Régions Renouvellement urbain

« Tous nos chantiers seront achevés en 2018-2019 »

Arlette Fructus est vice-présidente de la métropole d’Aix-Marseille-Provence et présidente des groupements d’intérêt public (GIP) Marseille Rénovation urbaine et Politique de la Ville. Elle détaille l’avancée et les enjeux des projets de renouvellement urbain sur le territoire de la métropole.

M – Vous avez récemment organisé à Marseille des rencontres du renouvellement urbain. Quel en était l’objectif ?

Il n’y avait jamais eu d’expression collective des partenaires impliqués dans la transformation des quartiers dégradés. Il était important, en présence de l’Agence nationale pour la rénovation urbaine (Anru) et de son directeur général, Nicolas Grivel, de faire état des avancées mais aussi des difficultés et des progrès à accomplir. Il était également essentiel de prendre en compte la nouvelle dimension métropolitaine de notre territoire.
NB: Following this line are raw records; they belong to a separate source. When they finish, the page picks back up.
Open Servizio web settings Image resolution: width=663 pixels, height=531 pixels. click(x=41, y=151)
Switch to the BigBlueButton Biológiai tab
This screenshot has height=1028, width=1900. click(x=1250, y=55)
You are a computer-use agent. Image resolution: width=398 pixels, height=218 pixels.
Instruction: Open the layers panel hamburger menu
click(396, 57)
Désormais, le renouvellement urbain, le développement économique et les projets de transports sont étroitement liés et interagissent les uns avec les autres.

M – Le programme de renouvellement urbain marseillais est le plus important de France à l’échelle d’une seule commune. Où en est aujourd’hui son avancement ?

Ce programme a permis de mobiliser 1,1 milliard d’euros au travers de 14 conventions. Tous les engagements financiers sont pris et bouclés, et la fin des opérations est prévue en 2018-2019. En matière de réhabilitation, relogement et reconstruction de logements locatifs sociaux, les objectifs sont pratiquement atteints. Pour les démolitions et la modernisation des équipements publics, nous en sommes aux deux tiers.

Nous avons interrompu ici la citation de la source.